Watching him now though, I wonder if he ever regrets it. Letting me take this from him. I hadn’t meant to, didn’t want to, but a front man is just that. The front and center. It’s my name people hear first. My face they see first. And sometimes, I wonder if he might hate me for it.

I think of Jae then. Of his band, of how it’s always Kai front and center during interviews and press but how when they perform they somehow look like equals on that stage. I think I’ll talk to Jae about it at some point. Maybe it’s a genre thing, I know bands like his are designed in such a way so that people gravitate towards a favorite. Bands like mine are formed around a front man, and maybe if he’s exceptional, a guitarist gets to lead sometimes too. But it’s the front men of rock bands in the west that are treated like messiahs.

Finally we stop for food, and after wolfing down two slices of pizza, Mason disappears outside. The others look at me pointedly as he goes. I’d been planning on talking to him anyway, so I finish my slice and follow him.

“Hey,” I call out, watching his back tense.

He’s sat on the low wall, smoking a joint with his eyes closed and his face turned up to the setting sun. He says nothing as I sit down next to him, only holding the blunt out as an acknowledgement of my presence. I take it and inhale deep before handing it back to him. I try to remember the last time I got high and think it was the night before I went to Jae’s apartment. It hits me a little harder than I expect it to for that reason.

“Guess we should talk, properly, huh?”

He looks down at his hands and shrugs. “Yeah, I guess.”

I know it’s not all my fault that Mase and I are in this weird place right now. It was his attitude about Cleo’s brother, and my guess that it’s how he would talk about Jae too, maybe even me, that shoved this wedge further between us. But hating him isn’t gonna change his attitude, only gonna harden it.

“Look, I appreciate you reaching out in New York,” I start. “But that shit about Asher, made me feel really uncomfortable.

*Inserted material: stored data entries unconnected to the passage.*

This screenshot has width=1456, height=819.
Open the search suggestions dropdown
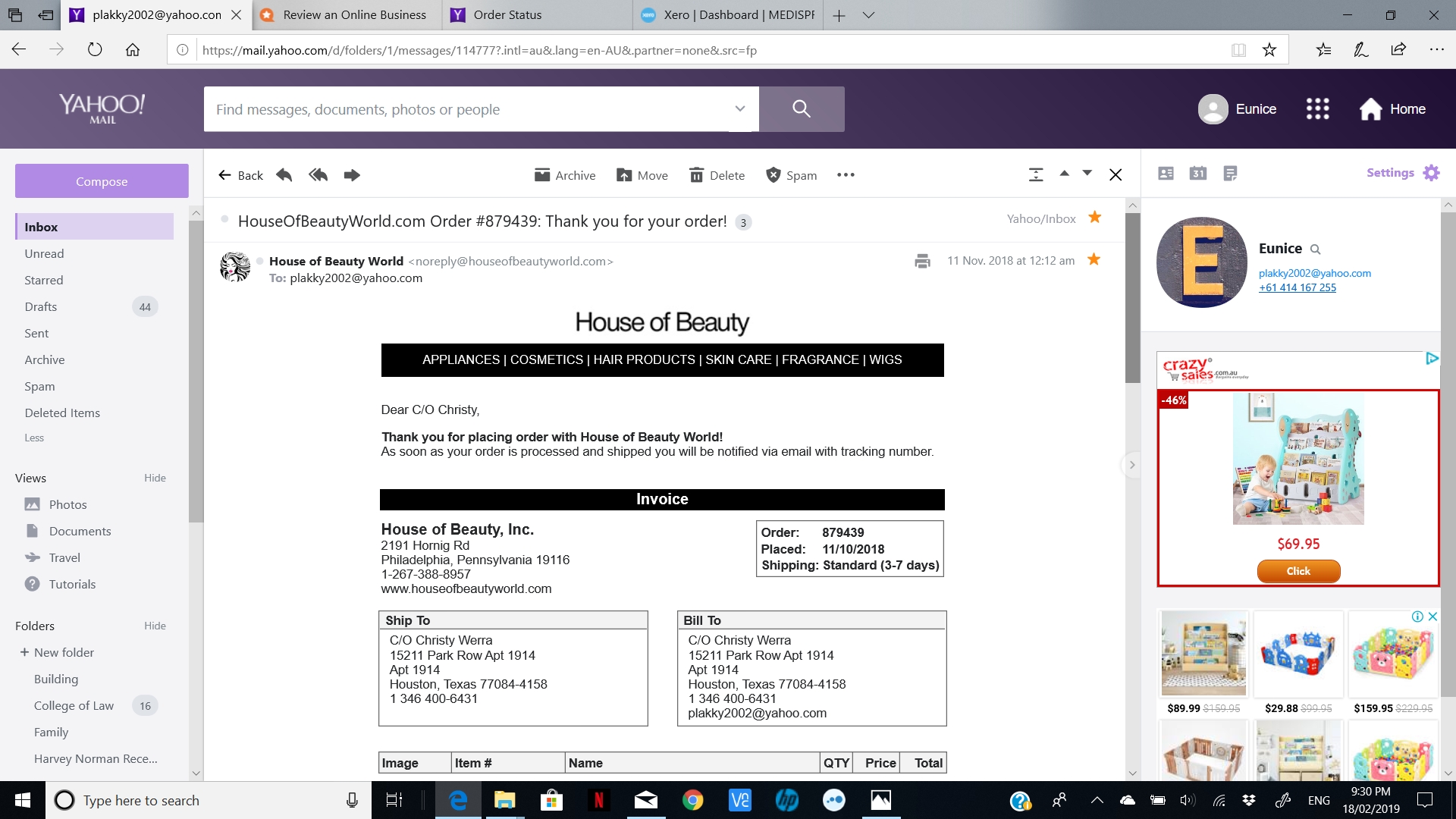coord(739,108)
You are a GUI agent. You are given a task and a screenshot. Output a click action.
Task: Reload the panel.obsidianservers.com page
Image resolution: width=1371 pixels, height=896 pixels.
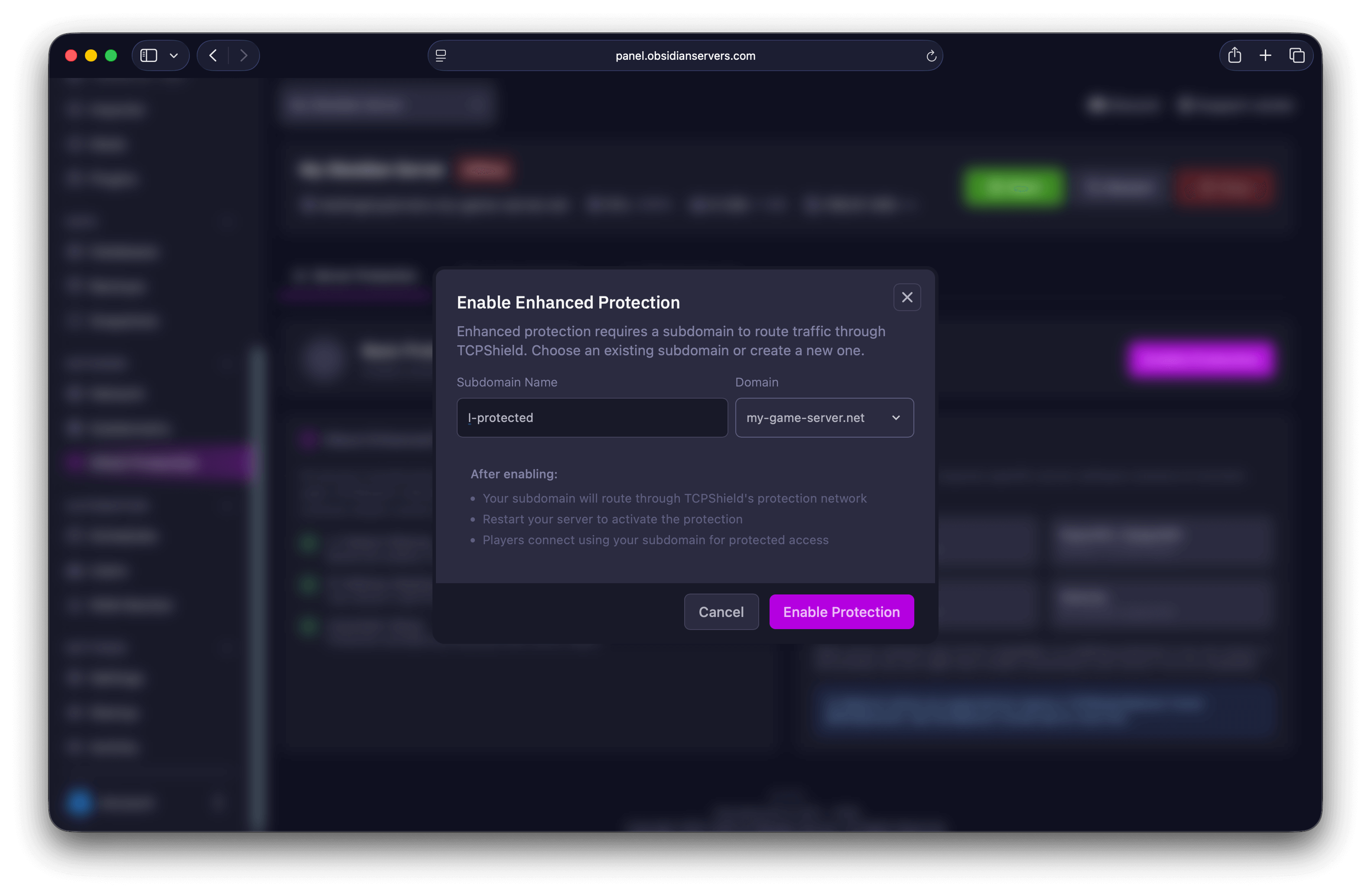(x=931, y=56)
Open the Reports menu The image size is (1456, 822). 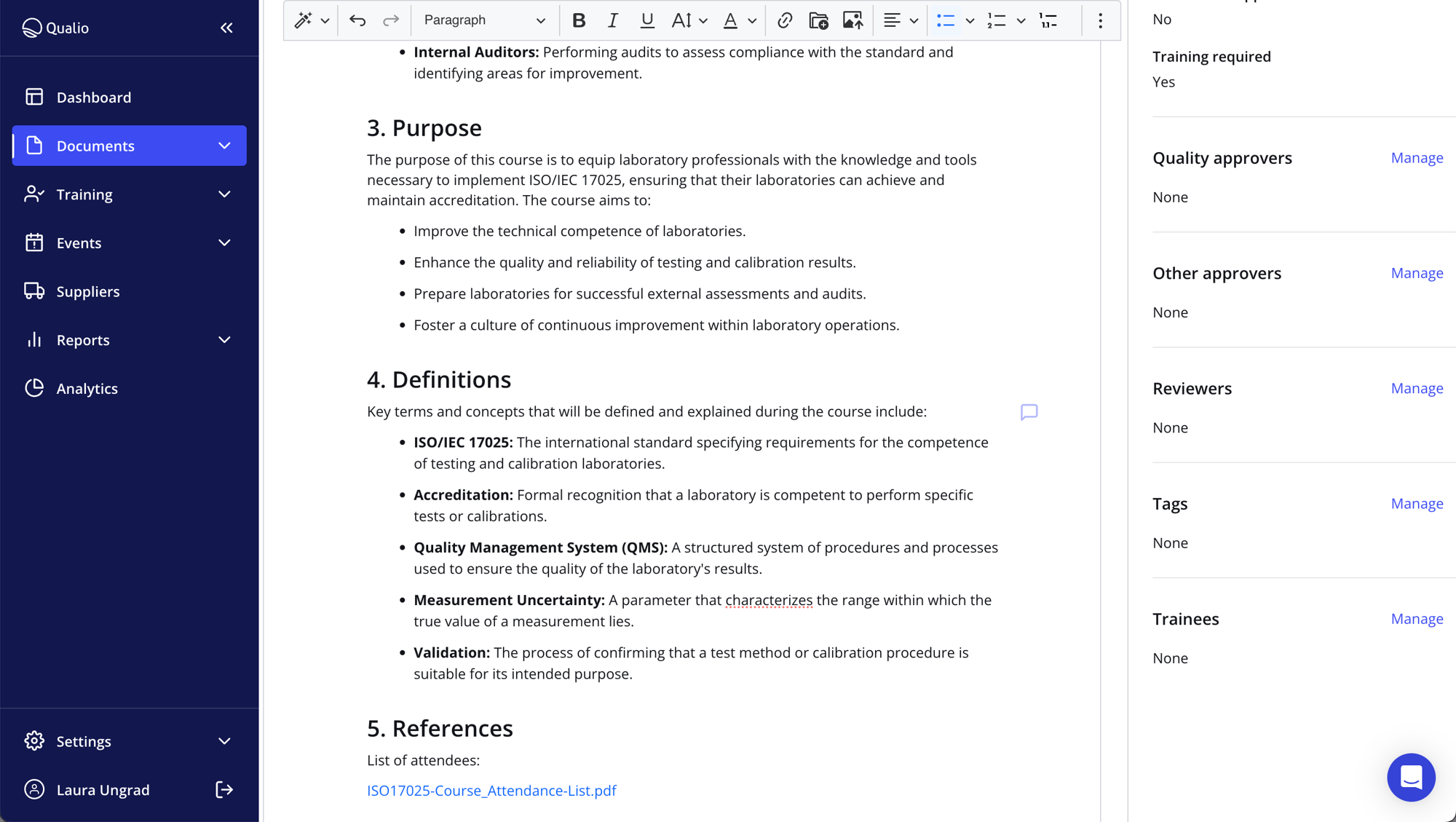tap(82, 339)
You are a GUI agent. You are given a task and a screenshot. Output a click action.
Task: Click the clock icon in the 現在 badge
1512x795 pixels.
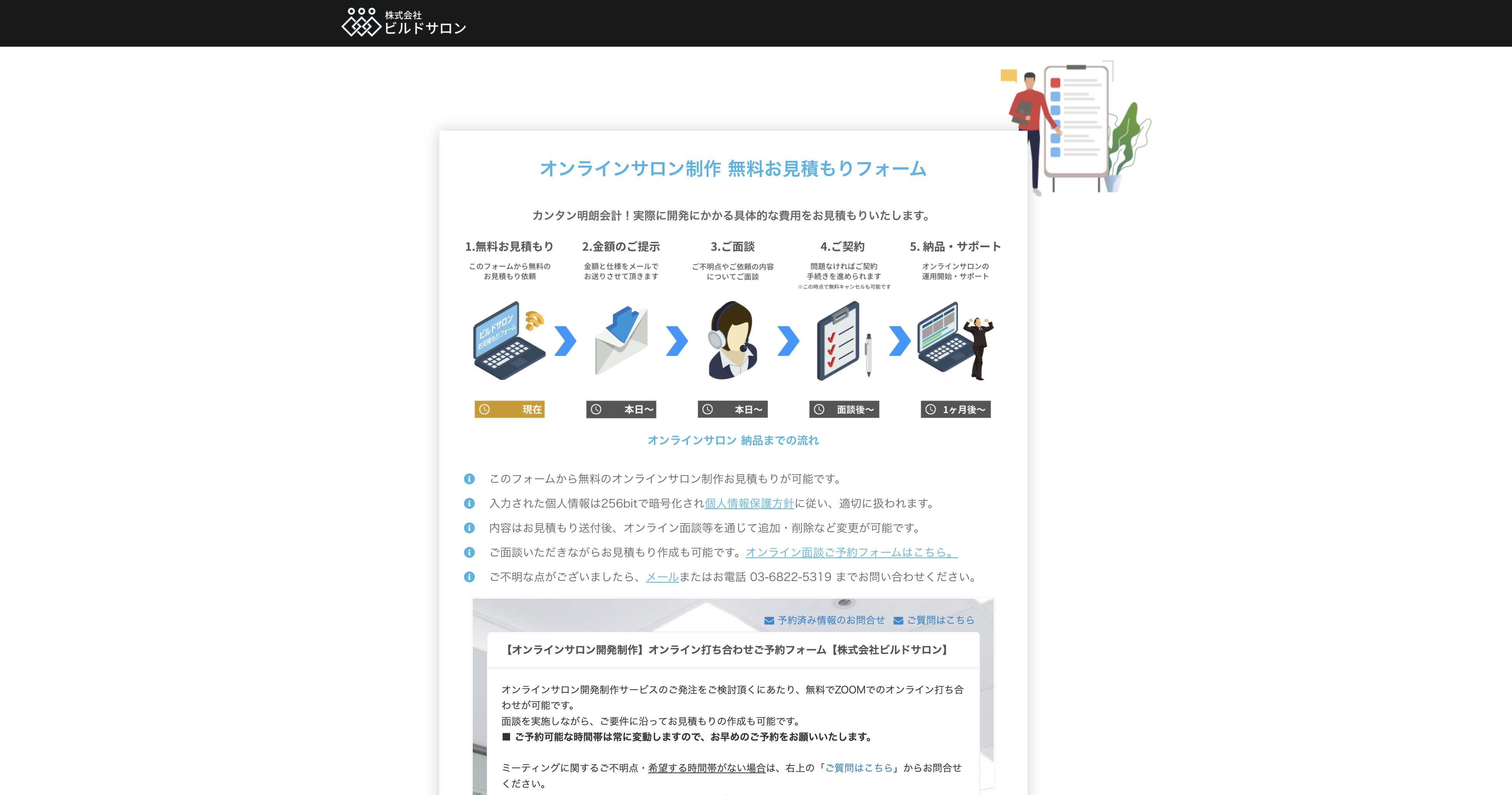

He’s Cleo’s brother, and Cleo’s a good friend.” I look at him. “To both of us. So yeah, it was…not cool, Mase.”

He swallows, looking guilty. “Yeah, I know.”

I think he’s not gonna say anything more but then he sniffs, wiping his hand over his face.

“I was in a dark place that morning, Rapha. But you were right, I was out of line.”

We’d just won a Grammy and he was in a dark place? Concern makes me study him a moment. He looks the worst I’ve ever seen him look. Eyes, red from the blunt, shadows underneath them, his skin dry and sort of pale. He looks fucking haunted.

“Mase, you doing okay, man?”

I feel him tense slightly. “Yeah, man, you know. Same old shit.” He laughs but it’s completely hollow. “Hate fighting with you.”

I sling an arm around him and pull him closer. “I hate it too.” He nods but doesn’t relax into my hug, his body still tense. So I let him go, ruffling a hand through his hair instead. “Don’t worry about it.”

“So, what about you and Cam?” He doesn’t look up as he asks this. “You gonna be okay?”

“Yeah, we’ll be okay.” Not together, not married, but as long as she doesn’t hate me then we’ll be okay.

He nods, his shoulders dropping slightly. I sit with him while he finishes his joint in contemplative silence. When he’s finished he stands and looks down at me. “Let’s go back in,” he says, as he wanders back toward the building.